— HOW TO COMPLETE THIS TASK —
All records that follow are to be restated exactly.

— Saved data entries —
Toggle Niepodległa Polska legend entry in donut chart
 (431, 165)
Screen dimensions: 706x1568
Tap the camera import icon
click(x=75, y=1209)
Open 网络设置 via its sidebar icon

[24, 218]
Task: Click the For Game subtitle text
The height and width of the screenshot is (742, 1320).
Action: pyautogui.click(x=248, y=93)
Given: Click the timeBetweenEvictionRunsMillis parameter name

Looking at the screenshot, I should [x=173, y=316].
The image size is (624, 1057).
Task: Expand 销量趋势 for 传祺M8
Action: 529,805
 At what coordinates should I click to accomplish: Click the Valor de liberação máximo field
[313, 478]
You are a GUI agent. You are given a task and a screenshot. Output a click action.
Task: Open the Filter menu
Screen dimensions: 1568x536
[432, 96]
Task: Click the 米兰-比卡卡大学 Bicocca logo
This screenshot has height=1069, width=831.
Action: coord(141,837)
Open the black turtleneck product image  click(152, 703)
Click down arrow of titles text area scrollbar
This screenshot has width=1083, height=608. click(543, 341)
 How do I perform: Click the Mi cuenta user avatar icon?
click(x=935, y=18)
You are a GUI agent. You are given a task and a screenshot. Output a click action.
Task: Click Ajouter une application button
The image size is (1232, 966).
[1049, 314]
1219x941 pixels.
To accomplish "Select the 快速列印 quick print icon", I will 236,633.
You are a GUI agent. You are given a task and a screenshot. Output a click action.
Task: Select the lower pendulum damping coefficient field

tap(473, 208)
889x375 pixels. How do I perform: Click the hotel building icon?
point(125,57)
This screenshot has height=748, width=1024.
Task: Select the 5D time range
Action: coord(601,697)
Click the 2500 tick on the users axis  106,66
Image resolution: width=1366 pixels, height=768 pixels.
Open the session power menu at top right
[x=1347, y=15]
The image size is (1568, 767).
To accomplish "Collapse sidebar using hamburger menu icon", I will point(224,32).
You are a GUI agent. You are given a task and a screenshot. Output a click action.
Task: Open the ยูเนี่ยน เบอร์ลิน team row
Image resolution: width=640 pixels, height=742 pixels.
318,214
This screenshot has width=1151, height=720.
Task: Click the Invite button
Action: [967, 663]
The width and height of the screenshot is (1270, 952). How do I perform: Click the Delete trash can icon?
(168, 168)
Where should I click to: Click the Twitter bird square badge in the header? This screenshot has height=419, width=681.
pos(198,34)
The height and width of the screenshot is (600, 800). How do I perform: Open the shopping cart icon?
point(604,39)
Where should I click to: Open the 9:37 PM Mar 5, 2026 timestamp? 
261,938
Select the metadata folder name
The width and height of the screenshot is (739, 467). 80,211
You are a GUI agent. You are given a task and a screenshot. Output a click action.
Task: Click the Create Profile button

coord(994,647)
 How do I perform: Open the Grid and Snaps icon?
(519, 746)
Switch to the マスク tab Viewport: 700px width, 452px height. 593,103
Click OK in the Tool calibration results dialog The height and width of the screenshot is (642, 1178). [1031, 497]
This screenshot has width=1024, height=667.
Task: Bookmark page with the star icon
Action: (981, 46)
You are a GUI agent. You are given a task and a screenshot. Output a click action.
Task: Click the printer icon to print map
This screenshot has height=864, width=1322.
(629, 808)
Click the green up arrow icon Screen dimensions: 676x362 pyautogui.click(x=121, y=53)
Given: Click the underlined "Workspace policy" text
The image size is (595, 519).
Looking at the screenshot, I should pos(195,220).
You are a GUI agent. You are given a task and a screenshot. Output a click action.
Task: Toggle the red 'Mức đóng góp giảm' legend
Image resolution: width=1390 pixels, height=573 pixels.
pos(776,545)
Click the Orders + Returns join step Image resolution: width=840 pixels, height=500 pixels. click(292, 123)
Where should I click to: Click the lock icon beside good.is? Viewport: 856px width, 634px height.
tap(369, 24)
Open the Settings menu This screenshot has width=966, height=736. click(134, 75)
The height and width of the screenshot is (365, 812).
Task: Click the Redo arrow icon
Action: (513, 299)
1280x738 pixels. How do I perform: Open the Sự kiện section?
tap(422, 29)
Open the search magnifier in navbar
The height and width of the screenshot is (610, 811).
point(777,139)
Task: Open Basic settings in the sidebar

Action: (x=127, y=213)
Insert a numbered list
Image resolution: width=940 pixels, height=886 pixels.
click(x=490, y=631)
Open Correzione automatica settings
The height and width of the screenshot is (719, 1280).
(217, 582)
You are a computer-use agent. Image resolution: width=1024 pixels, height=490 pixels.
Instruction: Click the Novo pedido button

— EXPECTED ANSWER —
Toggle Niepodległa Polska legend entry in donut chart
 (431, 165)
Screen dimensions: 706x1568
Tap the camera import icon
click(x=75, y=1209)
Open 网络设置 via its sidebar icon

[24, 218]
Task: Click the For Game subtitle text
The height and width of the screenshot is (742, 1320).
Action: pyautogui.click(x=248, y=93)
Given: Click the timeBetweenEvictionRunsMillis parameter name

Looking at the screenshot, I should [x=173, y=316].
The image size is (624, 1057).
Task: Expand 销量趋势 for 传祺M8
Action: 529,805
 At what coordinates should I click to accomplish: Click the Valor de liberação máximo field
[313, 478]
You are a GUI agent. You are given a task and a screenshot. Output a click action.
Task: Open the Filter menu
Screen dimensions: 1568x536
[432, 96]
Task: Click the 米兰-比卡卡大学 Bicocca logo
This screenshot has height=1069, width=831.
Action: coord(141,837)
Open the black turtleneck product image  click(152, 703)
Click down arrow of titles text area scrollbar
This screenshot has width=1083, height=608. click(543, 341)
 How do I perform: Click the Mi cuenta user avatar icon?
click(x=935, y=18)
You are a GUI agent. You are given a task and a screenshot. Output a click action.
Task: Click Ajouter une application button
The image size is (1232, 966).
[1049, 314]
1219x941 pixels.
To accomplish "Select the 快速列印 quick print icon", I will 236,633.
You are a GUI agent. You are given a task and a screenshot. Output a click action.
Task: Select the lower pendulum damping coefficient field

tap(473, 208)
889x375 pixels. How do I perform: Click the hotel building icon?
point(125,57)
This screenshot has height=748, width=1024.
Task: Select the 5D time range
Action: coord(601,697)
Click the 2500 tick on the users axis  106,66
Image resolution: width=1366 pixels, height=768 pixels.
Open the session power menu at top right
[x=1347, y=15]
The image size is (1568, 767).
To accomplish "Collapse sidebar using hamburger menu icon", I will point(224,32).
You are a GUI agent. You are given a task and a screenshot. Output a click action.
Task: Open the ยูเนี่ยน เบอร์ลิน team row
Image resolution: width=640 pixels, height=742 pixels.
318,214
This screenshot has width=1151, height=720.
Task: Click the Invite button
Action: [967, 663]
The width and height of the screenshot is (1270, 952). How do I perform: Click the Delete trash can icon?
(168, 168)
Where should I click to: Click the Twitter bird square badge in the header? This screenshot has height=419, width=681.
pos(198,34)
The height and width of the screenshot is (600, 800). How do I perform: Open the shopping cart icon?
point(604,39)
Where should I click to: Open the 9:37 PM Mar 5, 2026 timestamp? 
261,938
Select the metadata folder name
The width and height of the screenshot is (739, 467). 80,211
You are a GUI agent. You are given a task and a screenshot. Output a click action.
Task: Click the Create Profile button

coord(994,647)
 How do I perform: Open the Grid and Snaps icon?
(519, 746)
Switch to the マスク tab Viewport: 700px width, 452px height. 593,103
Click OK in the Tool calibration results dialog The height and width of the screenshot is (642, 1178). [1031, 497]
This screenshot has width=1024, height=667.
Task: Bookmark page with the star icon
Action: (981, 46)
You are a GUI agent. You are given a task and a screenshot. Output a click action.
Task: Click the printer icon to print map
This screenshot has height=864, width=1322.
(629, 808)
Click the green up arrow icon Screen dimensions: 676x362 pyautogui.click(x=121, y=53)
Given: Click the underlined "Workspace policy" text
The image size is (595, 519).
Looking at the screenshot, I should pos(195,220).
You are a GUI agent. You are given a task and a screenshot. Output a click action.
Task: Toggle the red 'Mức đóng góp giảm' legend
Image resolution: width=1390 pixels, height=573 pixels.
pos(776,545)
Click the Orders + Returns join step Image resolution: width=840 pixels, height=500 pixels. click(292, 123)
Where should I click to: Click the lock icon beside good.is? Viewport: 856px width, 634px height.
tap(369, 24)
Open the Settings menu This screenshot has width=966, height=736. click(134, 75)
The height and width of the screenshot is (365, 812).
Task: Click the Redo arrow icon
Action: (513, 299)
1280x738 pixels. How do I perform: Open the Sự kiện section?
tap(422, 29)
Open the search magnifier in navbar
The height and width of the screenshot is (610, 811).
point(777,139)
Task: Open Basic settings in the sidebar

Action: (x=127, y=213)
Insert a numbered list
Image resolution: width=940 pixels, height=886 pixels.
click(x=490, y=631)
Open Correzione automatica settings
The height and width of the screenshot is (719, 1280).
(217, 582)
You are a computer-use agent. Image resolution: width=1024 pixels, height=490 pixels.
Instruction: Click the Novo pedido button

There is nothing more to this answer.